Jacob Cohen for HarperDB

Posted on Jan 5, 2021

5 Ways to Use HarperDB in Your Next Project

#database #datascience #iot #distributedsystems

HarperDB strives to provide the simplest and most streamlined database solution for developers everywhere. That said, just because it’s simple doesn’t mean that it’s not powerful. HarperDB provides plenty of powerful tools to use in a diverse set of projects. In a year that has been unhinged, HarperDB has only added stability. Features and functionality have been hardened, and we’ve added some exciting new features like Upsert, JSON Search, and Token Authentication. As we look forward to next year, I wanted to hit on some of the things that I consider to be emerging and ongoing trends into 2021. Let’s take a look at some examples of how you can use HarperDB in your next project!

Metadata Management

Let’s start simple with metadata. As our ability to collect data improves, our data footprint also grows to the point where we are storing metadata, which literally means data about data. It’s data that informs us about other data, and that right there is how you know you need a powerful database solution.

Let’s dig into an example. I’m going to take one of the easier, more obvious examples: photos. Particularly photos from your phone. Both Android and iOS (and most modern digital cameras) store EXIF data, which is a standardized format for photo metadata that includes typical things like: timestamp, dimensions, and resolution. It also includes more detailed data like: device make and model, aperture value, focal length, ISO speed, F-number, and longitude and latitude. That implies that there are plenty of different ways to search for photos in an application.

Why is HarperDB better at this than the average NoSQL database? Enter my old friend SQL! Data can be ingested into HarperDB however you want, but the easiest way to build a crazy conditional query is with SQL. For example, I can find all photos that were taken on an Apple product with ISO speed between 25 and 200 with the following query.

SELECT *
FROM photos.metadata 
WHERE device_make = 'Apple' 
  AND iso_speed BETWEEN 25 AND 200

Yeah, I get it, that’s a weird thing to be looking for, but maybe that’s exactly what I need.

Geospatial Data Analysis

Heavily related to metadata, but more specific, geospatial data deals with the added complication of maps, and wow is it complex! So complex, in fact, that there are a bunch of competing geospatial data standards. I’m a big fan of JSON, so I tend to use GeoJSON when dealing with geospatial data. This certainly falls in the metadata category, but geospatial data is considered a subset because it requires specially tailored functions to effectively gain insights into the data.

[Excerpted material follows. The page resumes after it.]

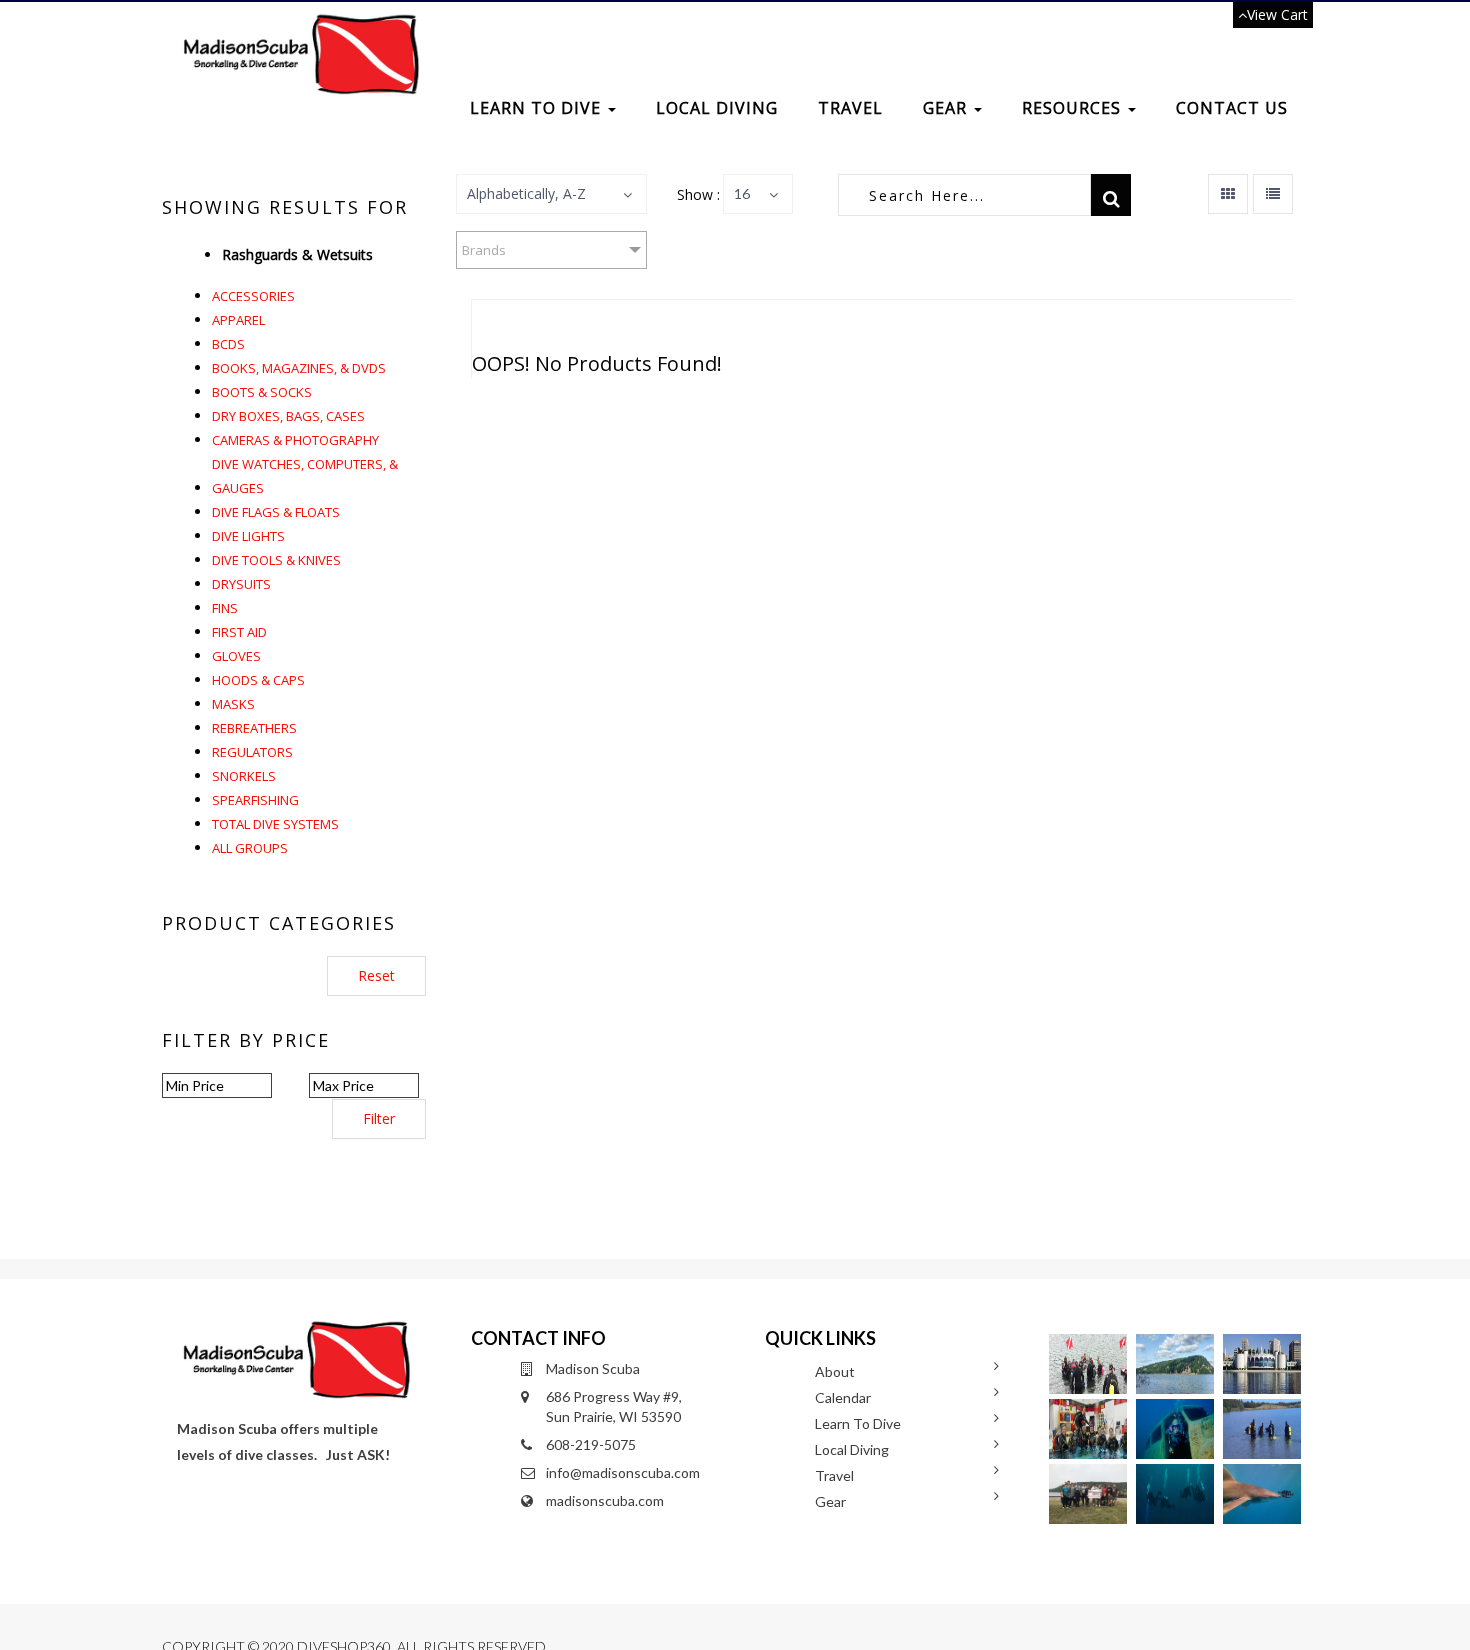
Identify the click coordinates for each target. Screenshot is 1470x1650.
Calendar (843, 1397)
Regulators (252, 752)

I’m going to keep going with my photo example from above. We know every photo already comes with latitude and longitude coordinates, so I can easily write queries in HarperDB using the built-in geospatial functions. I grew up near Washington, DC, so I can easily run a query to count how many photos I’ve taken within a mile radius of the Washington Monument with this query:

SELECT COUNT(*)
FROM photos.metadata
WHERE geoNear([-77.035257,38.889571], geojson_point, 1, 'miles')

Because we’re using SQL, we can run all sorts of different filters and aggregations to narrow down to the exact data we need.

IoT Sensor Data Collection

Changing it up a little bit on this one. The Internet of Things (IoT) has taken off in the last few years and only has more room to grow. The thing about IoT (no pun intended) is that the data is incredibly unstructured. Sensors can return data in all sorts of different formats and you never really know what you’re going to get, especially when trying to configure a hodgepodge of different sensors for different manufacturers. You could use a NoSQL database to collect all of that data, but then you have to ask yourself: what happens once I have that data? If you’re going to do anything beyond archive it, you’re going to need to be able to query it effectively. That’s where HarperDB thrives, as I mentioned above, you can execute SQL on that data immediately. That is made possible by the HarperDB Dynamic Schema!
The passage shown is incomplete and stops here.